-- Task --
Please repeat, unchanged, the lines at the top of the listing below, ending with the one that has "Click the hiver wordmark text".

-- Material to process --
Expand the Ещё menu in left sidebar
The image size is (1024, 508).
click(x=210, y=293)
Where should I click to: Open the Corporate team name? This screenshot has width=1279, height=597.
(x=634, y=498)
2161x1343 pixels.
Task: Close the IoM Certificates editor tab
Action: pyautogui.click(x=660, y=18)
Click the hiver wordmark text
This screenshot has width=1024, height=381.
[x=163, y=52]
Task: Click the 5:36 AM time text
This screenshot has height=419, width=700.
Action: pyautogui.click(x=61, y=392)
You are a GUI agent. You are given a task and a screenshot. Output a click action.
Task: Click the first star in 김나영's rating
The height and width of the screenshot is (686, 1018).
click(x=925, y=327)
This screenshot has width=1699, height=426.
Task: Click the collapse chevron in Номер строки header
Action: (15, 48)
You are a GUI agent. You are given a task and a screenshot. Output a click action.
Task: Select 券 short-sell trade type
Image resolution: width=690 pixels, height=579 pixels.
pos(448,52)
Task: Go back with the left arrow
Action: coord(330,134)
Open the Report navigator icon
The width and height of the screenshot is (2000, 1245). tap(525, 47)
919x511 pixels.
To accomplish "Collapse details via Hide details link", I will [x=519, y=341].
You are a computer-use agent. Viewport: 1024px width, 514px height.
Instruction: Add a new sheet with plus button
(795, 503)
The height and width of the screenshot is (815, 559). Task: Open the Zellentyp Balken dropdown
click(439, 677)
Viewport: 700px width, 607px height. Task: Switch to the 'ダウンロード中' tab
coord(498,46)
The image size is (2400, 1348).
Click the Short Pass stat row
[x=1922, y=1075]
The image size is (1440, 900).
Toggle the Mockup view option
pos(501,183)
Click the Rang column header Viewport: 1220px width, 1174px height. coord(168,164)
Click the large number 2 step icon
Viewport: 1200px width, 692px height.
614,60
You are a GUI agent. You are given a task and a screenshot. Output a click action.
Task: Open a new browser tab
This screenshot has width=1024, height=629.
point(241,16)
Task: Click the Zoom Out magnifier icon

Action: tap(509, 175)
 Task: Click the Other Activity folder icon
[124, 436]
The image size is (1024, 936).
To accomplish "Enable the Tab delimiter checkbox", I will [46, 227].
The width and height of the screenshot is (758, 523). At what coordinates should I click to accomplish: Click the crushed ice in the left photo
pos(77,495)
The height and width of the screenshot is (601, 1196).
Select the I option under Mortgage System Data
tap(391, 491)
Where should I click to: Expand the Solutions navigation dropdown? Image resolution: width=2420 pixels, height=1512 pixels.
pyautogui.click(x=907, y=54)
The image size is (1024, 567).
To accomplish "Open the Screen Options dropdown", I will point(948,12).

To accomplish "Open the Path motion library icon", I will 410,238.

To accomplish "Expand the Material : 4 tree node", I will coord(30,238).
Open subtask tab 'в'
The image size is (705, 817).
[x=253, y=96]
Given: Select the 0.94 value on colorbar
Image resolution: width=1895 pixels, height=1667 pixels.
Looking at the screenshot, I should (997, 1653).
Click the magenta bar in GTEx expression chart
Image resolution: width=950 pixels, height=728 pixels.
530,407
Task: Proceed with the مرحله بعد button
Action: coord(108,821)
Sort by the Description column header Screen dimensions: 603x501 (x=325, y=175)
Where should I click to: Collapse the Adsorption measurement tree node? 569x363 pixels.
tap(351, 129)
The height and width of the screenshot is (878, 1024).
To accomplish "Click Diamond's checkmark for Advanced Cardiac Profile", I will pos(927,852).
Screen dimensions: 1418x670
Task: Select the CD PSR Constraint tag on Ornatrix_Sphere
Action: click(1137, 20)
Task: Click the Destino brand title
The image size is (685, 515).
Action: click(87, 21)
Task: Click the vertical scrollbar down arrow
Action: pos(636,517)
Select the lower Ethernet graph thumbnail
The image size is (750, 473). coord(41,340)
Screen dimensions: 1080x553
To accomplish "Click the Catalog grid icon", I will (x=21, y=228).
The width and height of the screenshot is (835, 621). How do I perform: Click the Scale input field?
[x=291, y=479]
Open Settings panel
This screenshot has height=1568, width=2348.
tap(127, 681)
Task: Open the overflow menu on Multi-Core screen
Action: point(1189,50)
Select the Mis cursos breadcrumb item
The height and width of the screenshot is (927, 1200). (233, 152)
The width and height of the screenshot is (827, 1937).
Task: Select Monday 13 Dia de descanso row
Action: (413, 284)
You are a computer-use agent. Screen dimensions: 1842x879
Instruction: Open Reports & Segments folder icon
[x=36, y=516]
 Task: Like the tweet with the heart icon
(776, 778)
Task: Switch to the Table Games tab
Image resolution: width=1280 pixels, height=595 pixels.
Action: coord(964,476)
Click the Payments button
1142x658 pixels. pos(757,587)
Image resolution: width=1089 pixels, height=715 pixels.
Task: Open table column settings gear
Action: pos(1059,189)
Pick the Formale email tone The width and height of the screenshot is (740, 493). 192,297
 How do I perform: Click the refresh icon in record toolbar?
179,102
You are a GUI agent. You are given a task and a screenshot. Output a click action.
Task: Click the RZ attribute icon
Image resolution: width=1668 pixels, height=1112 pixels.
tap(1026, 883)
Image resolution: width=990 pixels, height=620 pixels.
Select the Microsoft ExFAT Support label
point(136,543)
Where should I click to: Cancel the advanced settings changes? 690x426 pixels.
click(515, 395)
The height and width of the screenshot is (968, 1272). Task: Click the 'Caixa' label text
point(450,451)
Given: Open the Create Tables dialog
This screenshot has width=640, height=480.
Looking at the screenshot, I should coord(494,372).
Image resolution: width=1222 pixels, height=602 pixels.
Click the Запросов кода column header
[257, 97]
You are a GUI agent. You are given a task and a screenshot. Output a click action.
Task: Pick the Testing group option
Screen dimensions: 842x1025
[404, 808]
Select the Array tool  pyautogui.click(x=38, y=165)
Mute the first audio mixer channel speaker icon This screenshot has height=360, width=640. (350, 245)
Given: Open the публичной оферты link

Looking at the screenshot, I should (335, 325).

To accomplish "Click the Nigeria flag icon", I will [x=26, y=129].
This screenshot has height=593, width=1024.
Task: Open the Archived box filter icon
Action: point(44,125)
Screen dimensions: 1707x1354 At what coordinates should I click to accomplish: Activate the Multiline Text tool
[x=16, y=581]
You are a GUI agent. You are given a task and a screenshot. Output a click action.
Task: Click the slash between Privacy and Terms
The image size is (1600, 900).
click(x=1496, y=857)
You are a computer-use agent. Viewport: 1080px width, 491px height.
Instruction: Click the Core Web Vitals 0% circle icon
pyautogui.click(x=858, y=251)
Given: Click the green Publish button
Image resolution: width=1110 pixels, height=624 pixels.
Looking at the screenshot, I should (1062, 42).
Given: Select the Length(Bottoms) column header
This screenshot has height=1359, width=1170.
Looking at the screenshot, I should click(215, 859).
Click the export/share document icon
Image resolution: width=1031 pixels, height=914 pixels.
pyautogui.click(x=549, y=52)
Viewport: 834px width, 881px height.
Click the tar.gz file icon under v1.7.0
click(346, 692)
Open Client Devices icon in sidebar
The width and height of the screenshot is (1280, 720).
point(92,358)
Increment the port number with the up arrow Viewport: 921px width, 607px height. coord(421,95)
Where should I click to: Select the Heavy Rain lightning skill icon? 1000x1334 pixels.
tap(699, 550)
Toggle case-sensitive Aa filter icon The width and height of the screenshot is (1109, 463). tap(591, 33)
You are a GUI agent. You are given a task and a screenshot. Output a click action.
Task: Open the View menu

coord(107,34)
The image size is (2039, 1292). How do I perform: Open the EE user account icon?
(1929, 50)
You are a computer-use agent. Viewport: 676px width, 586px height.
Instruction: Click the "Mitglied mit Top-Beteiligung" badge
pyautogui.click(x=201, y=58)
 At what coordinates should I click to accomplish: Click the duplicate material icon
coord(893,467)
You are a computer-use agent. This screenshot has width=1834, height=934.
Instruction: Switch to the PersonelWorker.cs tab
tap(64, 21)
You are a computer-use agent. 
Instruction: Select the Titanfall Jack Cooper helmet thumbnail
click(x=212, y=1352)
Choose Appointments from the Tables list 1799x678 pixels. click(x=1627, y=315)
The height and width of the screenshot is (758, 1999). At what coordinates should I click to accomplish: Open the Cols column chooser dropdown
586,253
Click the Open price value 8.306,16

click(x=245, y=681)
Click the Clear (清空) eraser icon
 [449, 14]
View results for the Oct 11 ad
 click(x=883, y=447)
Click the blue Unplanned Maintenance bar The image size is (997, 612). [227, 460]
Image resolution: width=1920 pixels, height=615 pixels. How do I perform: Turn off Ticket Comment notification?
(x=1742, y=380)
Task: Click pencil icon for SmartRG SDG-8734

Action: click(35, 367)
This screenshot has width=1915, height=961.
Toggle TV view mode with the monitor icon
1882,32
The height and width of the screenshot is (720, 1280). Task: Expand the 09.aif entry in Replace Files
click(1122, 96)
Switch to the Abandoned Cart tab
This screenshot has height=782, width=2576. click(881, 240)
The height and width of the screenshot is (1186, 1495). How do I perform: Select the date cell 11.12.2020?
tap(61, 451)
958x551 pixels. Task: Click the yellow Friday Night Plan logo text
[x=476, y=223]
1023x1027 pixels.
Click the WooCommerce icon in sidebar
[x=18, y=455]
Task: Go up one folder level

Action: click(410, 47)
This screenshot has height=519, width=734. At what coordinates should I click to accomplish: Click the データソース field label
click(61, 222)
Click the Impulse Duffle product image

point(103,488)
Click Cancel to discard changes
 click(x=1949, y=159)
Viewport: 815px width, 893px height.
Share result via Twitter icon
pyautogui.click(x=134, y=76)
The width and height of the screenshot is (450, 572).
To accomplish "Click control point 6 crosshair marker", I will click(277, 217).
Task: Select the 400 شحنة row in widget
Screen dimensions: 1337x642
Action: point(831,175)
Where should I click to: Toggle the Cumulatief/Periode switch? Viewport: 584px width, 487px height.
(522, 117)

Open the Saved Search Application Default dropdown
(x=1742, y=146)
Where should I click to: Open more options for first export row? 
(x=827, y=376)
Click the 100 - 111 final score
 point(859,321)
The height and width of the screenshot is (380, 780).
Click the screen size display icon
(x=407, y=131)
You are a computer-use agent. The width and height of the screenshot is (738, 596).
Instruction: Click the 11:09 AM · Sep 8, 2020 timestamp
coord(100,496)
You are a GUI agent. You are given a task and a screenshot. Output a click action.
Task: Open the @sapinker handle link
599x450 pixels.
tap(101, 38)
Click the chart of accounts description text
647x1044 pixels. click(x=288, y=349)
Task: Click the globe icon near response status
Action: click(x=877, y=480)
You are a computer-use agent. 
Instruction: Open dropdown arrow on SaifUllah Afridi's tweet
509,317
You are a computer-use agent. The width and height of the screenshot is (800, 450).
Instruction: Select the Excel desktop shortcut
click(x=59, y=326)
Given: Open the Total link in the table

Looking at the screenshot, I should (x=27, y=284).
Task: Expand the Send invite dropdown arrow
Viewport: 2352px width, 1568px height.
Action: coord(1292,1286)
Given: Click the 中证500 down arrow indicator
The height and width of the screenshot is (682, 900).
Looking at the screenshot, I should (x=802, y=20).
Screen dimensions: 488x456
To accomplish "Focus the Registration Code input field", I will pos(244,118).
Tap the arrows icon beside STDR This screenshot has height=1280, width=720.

-- Answer for the task --
Expand the Ещё menu in left sidebar
The image size is (1024, 508).
click(x=210, y=293)
Where should I click to: Open the Corporate team name? This screenshot has width=1279, height=597.
(x=634, y=498)
2161x1343 pixels.
Task: Close the IoM Certificates editor tab
Action: pyautogui.click(x=660, y=18)
Click the hiver wordmark text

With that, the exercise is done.